A typical agent loop looks like: read a ticket, decide on an action, call a tool, repeat. This is fine for short tasks. It breaks down when a workflow spans minutes or hours, depends on external systems that fail intermittently, or needs to be resumed after a deploy. If your orchestration lives in a single Python process, any crash means you start over. For business workflows that touch real Jira issues, that is not acceptable.

Why MCP for tools

The Model Context Protocol (MCP) standardizes how an agent discovers and calls tools. Instead of hard-coding Jira API calls into the agent, I expose Jira and Confluence as MCP tools. The agent sees a clean, typed tool surface (create issue, transition status, search, comment, fetch a Confluence page) and the protocol handles the wiring.

The practical benefit is decoupling. I can add or change tools without touching the agent logic, and the same tools work with any MCP-compatible client. It also keeps the agent prompt focused on intent rather than API mechanics.

Why Temporal for orchestration

Temporal gives you durable workflows. The workflow code looks like ordinary Python, but every step is checkpointed. If a worker dies, the workflow resumes from the last completed step on another worker. Retries, timeouts, and backoff are declarative.

This maps perfectly onto agent workflows. Each LLM call and each tool call becomes a Temporal activity. If an LLM provider rate-limits you or a Jira call fails, Temporal retries that single activity instead of replaying the whole reasoning chain. Long-running approvals (wait for a human to review before transitioning a ticket) become a normal part of the workflow instead of a hack.

The tradeoff is added infrastructure. Temporal is one more service to run, and you have to think in terms of deterministic workflow code versus side-effecting activities. For short, stateless tasks it is overkill. For anything that has to be reliable, it pays for itself quickly.

Architecture

The stack ties together a few pieces:

An MCP integration layer that exposes Atlassian tools to the agent
Temporal workers that run the durable workflows and activities
A webhook gateway that turns Jira events into workflow triggers
An admin dashboard plus a Streamlit UI for running and inspecting workflows
Multi-provider LLM support (OpenAI, Anthropic, Gemini, and self-hosted vLLM)

Everything runs in a single Docker Compose stack, so you can bring the whole system up locally and see the moving parts together. Provider choice is config-driven, which makes it easy to swap a hosted model for a local one during development.

What I learned

Separating "what to do" from "how to survive doing it" was the key insight. The agent reasons about intent and picks tools. Temporal owns reliability. MCP owns the tool boundary. Keeping those three responsibilities apart made each one much simpler to reason about and test.

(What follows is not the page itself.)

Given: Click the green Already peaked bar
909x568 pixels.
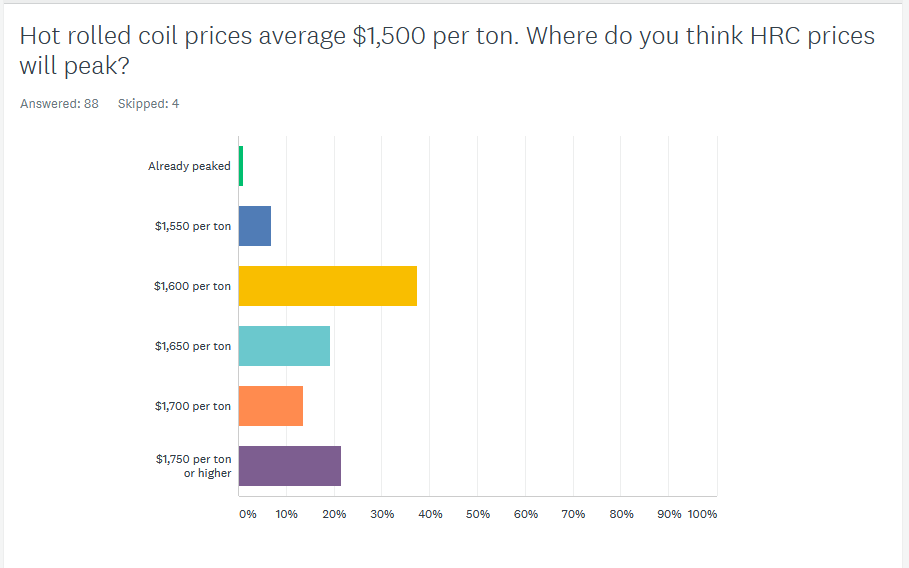Looking at the screenshot, I should click(x=241, y=166).
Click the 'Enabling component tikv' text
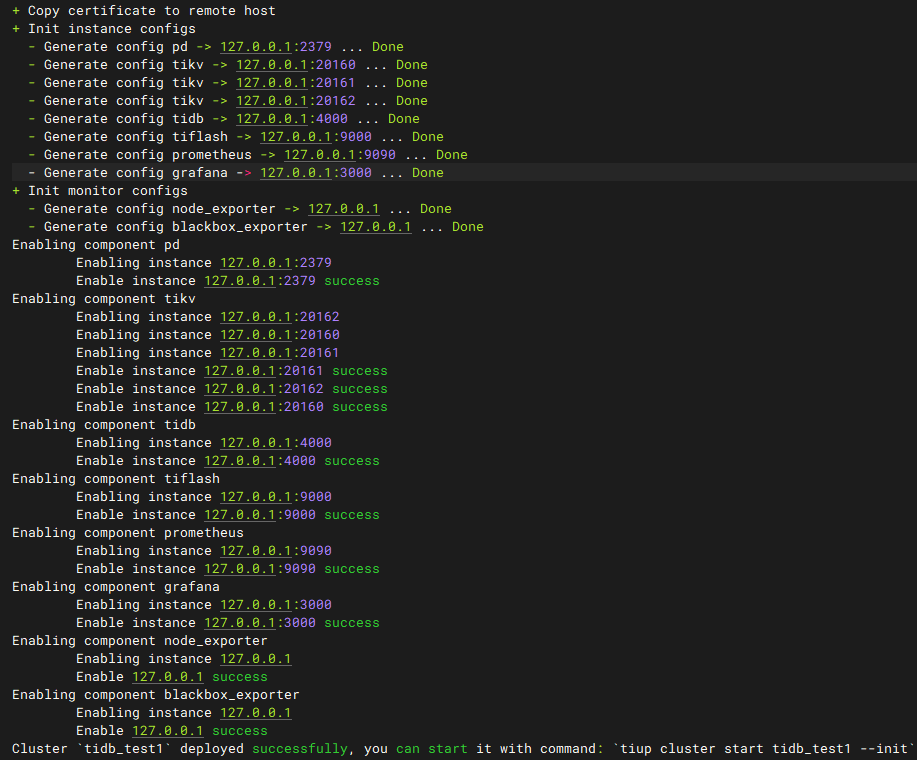The image size is (917, 760). (103, 299)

The other lesson: deterministic workflow code is a discipline. Anything non-deterministic (network calls, timestamps, random values) has to live in an activity, not the workflow body. Once that clicked, debugging got a lot easier because the workflow history is a precise, replayable log of what happened.

It currently targets Atlassian, but the tool layer is designed to extend to other platforms.

Feedback welcome

I would like to hear how others handle long-running agent workflows. Are you using Temporal, a queue plus your own state machine, or a custom orchestration loop? And for MCP users: how are you structuring tools when one agent needs access to several systems at once?

Repo and setup instructions: https://github.com/ahmet-ozel/atlassian-ai-workflow-platform

Top comments (1)

Raju Dandigam • Jun 30

I really like the separation you made here: MCP owns the tool boundary, Temporal owns durability, and the agent stays focused on intent. That mental model maps well to how production teams need to reason about agent workflows once retries, approvals, external APIs, and restarts enter the picture. The Temporal workflow history also feels like a strong foundation for replayable debugging, especially when each LLM/tool call is modeled as an activity. I’m exploring similar questions around local-first execution traces for TypeScript agents in agent-inspect, and this kind of durable workflow example is exactly the type of real-world agent use case that makes observability meaningful.